Spotify launches TV ad campaign, denies imminent TV-on-demand plans
By Chris Cooke | Published on Tuesday 26 March 2013
While the original dotcom era delivered plenty of expensive-looking and totally undecipherable TV ad campaigns by those early web-based businesses, who usually dabbled in television advertising in the week between securing their first $100 million in investment and going bankrupt, the consensus in the digital domain ever since has often been that the most successful companies build audience in more organic and ‘social’ ways, and without costly above-the-line activity.
But then, sometimes, digital firms find themselves in increasingly competitive marketplaces with a niche product that shareholders insist must go mainstream pronto, and the old fashioned ‘throw a few million at telly advertising’ option starts to look attractive again. And, lo and behold, Spotify launched a seemingly US-focused TV advertising campaign yesterday, with a spot appearing during the American version of talent-show mediocrity ‘The Voice’. Additional spots on the NBC and MTV channels are expected in the coming weeks.

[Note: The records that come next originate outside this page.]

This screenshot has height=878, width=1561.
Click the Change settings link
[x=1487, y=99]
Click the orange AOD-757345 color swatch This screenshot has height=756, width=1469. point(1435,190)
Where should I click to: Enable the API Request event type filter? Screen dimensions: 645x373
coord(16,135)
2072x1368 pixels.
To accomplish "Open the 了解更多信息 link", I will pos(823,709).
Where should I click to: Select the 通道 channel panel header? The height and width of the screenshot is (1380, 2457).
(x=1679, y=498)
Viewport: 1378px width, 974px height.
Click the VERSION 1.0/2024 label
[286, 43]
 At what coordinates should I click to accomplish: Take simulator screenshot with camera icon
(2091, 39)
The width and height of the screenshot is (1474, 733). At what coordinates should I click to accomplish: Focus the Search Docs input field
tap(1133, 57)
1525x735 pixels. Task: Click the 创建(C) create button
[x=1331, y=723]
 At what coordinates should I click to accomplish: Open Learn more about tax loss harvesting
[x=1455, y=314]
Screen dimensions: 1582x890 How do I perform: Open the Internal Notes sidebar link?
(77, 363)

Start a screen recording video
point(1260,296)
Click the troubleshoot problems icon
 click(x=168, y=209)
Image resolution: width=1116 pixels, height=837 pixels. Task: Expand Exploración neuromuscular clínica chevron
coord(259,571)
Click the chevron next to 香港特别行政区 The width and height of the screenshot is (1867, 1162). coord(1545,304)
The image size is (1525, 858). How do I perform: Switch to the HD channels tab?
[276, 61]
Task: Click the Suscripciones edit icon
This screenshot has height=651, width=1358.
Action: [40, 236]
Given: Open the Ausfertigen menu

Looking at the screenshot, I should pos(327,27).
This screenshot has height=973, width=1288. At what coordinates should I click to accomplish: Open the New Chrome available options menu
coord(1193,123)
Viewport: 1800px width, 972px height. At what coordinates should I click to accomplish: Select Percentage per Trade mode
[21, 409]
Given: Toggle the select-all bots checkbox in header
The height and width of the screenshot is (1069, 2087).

The three ads that will appear as part of the campaign have concurrently emerged online. Promoting music as much as Spotify itself, with slow-mo imagery, ambient sounds and dry male voiceovers (whatever happened to that lovely “Roberta from Spotify”?), the promos do sort of make it look like the streaming service’s users are primarily self-absorbed pretentious wankers. But hey, these ads are primarily aimed at Americans, and they are a crazy, crazy people. Perhaps the crowd surfing tool, partying frat boys and sad old bus wanker will appeal to that lot.
The Spotify ad campaign, thought to be costing in the region of $10 million, launched alongside a fresh round of rumours that the Swedish streaming service had ambitions to be the television as well as be on it, ie that a TV or film-on-demand spin-off set up is in the works. These rumours have done the rounds before of course, and are partly fuelled by the assumption by some experts that only combined movie-music-telly streaming services have truly mainstream potential.
It still seems more likely that would come about through the acquisition of a Spotify by a Netflix, rather than the expansion of a Spotify to compete with a Netflix, but who knows? Though Spotify boss Daniel Ek issued a “never say never, but not now” response to the latest rumours yesterday, telling C-Net: “I won’t rule it out because we’re a company that looks at what we’re doing incredibly long term. But right now, we’re all focused on music”.